• SUPPLIED DATA
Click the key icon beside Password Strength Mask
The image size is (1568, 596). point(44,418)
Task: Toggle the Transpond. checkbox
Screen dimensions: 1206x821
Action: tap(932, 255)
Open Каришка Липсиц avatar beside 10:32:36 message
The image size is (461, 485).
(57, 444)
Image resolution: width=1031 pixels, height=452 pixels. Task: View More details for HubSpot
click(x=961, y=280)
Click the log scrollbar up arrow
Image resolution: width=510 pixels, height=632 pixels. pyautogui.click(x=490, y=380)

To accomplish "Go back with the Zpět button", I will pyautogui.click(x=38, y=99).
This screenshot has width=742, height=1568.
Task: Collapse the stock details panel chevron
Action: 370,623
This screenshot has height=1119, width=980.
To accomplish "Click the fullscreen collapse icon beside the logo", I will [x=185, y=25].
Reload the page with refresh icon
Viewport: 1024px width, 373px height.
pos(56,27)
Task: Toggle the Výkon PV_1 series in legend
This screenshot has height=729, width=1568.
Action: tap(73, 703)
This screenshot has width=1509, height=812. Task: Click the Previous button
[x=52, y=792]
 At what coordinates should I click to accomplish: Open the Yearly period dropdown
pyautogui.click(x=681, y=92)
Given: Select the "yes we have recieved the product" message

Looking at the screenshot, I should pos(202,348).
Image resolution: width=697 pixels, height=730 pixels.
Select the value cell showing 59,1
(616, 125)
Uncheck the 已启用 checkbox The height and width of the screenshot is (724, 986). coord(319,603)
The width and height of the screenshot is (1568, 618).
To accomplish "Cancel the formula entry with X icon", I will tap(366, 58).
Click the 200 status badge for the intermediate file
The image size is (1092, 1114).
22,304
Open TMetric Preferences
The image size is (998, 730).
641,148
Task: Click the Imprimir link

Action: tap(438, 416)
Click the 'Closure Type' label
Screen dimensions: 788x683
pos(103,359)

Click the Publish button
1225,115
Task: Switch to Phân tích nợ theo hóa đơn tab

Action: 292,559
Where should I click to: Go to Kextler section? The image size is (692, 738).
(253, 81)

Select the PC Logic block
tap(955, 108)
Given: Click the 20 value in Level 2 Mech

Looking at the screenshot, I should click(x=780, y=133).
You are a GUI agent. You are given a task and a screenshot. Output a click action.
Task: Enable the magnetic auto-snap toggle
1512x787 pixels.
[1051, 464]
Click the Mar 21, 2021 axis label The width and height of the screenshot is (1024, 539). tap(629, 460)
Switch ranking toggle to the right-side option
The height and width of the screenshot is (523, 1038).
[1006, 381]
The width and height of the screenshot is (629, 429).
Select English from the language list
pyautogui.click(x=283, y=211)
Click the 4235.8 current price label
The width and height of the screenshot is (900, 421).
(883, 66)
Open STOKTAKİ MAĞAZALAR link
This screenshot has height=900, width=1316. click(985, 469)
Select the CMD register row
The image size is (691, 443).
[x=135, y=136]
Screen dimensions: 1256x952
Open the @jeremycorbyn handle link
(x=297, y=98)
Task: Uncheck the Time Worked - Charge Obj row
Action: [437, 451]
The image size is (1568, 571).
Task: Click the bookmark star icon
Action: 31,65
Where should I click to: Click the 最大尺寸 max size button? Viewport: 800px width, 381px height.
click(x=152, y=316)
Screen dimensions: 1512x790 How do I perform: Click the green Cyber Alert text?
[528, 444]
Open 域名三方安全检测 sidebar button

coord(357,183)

• WHAT IS NEEDED
Return all of the material above verbatim, keeping every line in its original order.

• PROBLEM SOLUTION
Click the key icon beside Password Strength Mask
The image size is (1568, 596). point(44,418)
Task: Toggle the Transpond. checkbox
Screen dimensions: 1206x821
Action: tap(932, 255)
Open Каришка Липсиц avatar beside 10:32:36 message
The image size is (461, 485).
(57, 444)
Image resolution: width=1031 pixels, height=452 pixels. Task: View More details for HubSpot
click(x=961, y=280)
Click the log scrollbar up arrow
Image resolution: width=510 pixels, height=632 pixels. pyautogui.click(x=490, y=380)

To accomplish "Go back with the Zpět button", I will pyautogui.click(x=38, y=99).
This screenshot has width=742, height=1568.
Task: Collapse the stock details panel chevron
Action: 370,623
This screenshot has height=1119, width=980.
To accomplish "Click the fullscreen collapse icon beside the logo", I will [x=185, y=25].
Reload the page with refresh icon
Viewport: 1024px width, 373px height.
pos(56,27)
Task: Toggle the Výkon PV_1 series in legend
This screenshot has height=729, width=1568.
Action: tap(73, 703)
This screenshot has width=1509, height=812. Task: Click the Previous button
[x=52, y=792]
 At what coordinates should I click to accomplish: Open the Yearly period dropdown
pyautogui.click(x=681, y=92)
Given: Select the "yes we have recieved the product" message

Looking at the screenshot, I should pos(202,348).
Image resolution: width=697 pixels, height=730 pixels.
Select the value cell showing 59,1
(616, 125)
Uncheck the 已启用 checkbox The height and width of the screenshot is (724, 986). coord(319,603)
The width and height of the screenshot is (1568, 618).
To accomplish "Cancel the formula entry with X icon", I will tap(366, 58).
Click the 200 status badge for the intermediate file
The image size is (1092, 1114).
22,304
Open TMetric Preferences
The image size is (998, 730).
641,148
Task: Click the Imprimir link

Action: tap(438, 416)
Click the 'Closure Type' label
Screen dimensions: 788x683
pos(103,359)

Click the Publish button
1225,115
Task: Switch to Phân tích nợ theo hóa đơn tab

Action: 292,559
Where should I click to: Go to Kextler section? The image size is (692, 738).
(253, 81)

Select the PC Logic block
tap(955, 108)
Given: Click the 20 value in Level 2 Mech

Looking at the screenshot, I should click(x=780, y=133).
You are a GUI agent. You are given a task and a screenshot. Output a click action.
Task: Enable the magnetic auto-snap toggle
1512x787 pixels.
[1051, 464]
Click the Mar 21, 2021 axis label The width and height of the screenshot is (1024, 539). tap(629, 460)
Switch ranking toggle to the right-side option
The height and width of the screenshot is (523, 1038).
[1006, 381]
The width and height of the screenshot is (629, 429).
Select English from the language list
pyautogui.click(x=283, y=211)
Click the 4235.8 current price label
The width and height of the screenshot is (900, 421).
(883, 66)
Open STOKTAKİ MAĞAZALAR link
This screenshot has height=900, width=1316. click(985, 469)
Select the CMD register row
The image size is (691, 443).
[x=135, y=136]
Screen dimensions: 1256x952
Open the @jeremycorbyn handle link
(x=297, y=98)
Task: Uncheck the Time Worked - Charge Obj row
Action: [437, 451]
The image size is (1568, 571).
Task: Click the bookmark star icon
Action: 31,65
Where should I click to: Click the 最大尺寸 max size button? Viewport: 800px width, 381px height.
click(x=152, y=316)
Screen dimensions: 1512x790 How do I perform: Click the green Cyber Alert text?
[528, 444]
Open 域名三方安全检测 sidebar button

coord(357,183)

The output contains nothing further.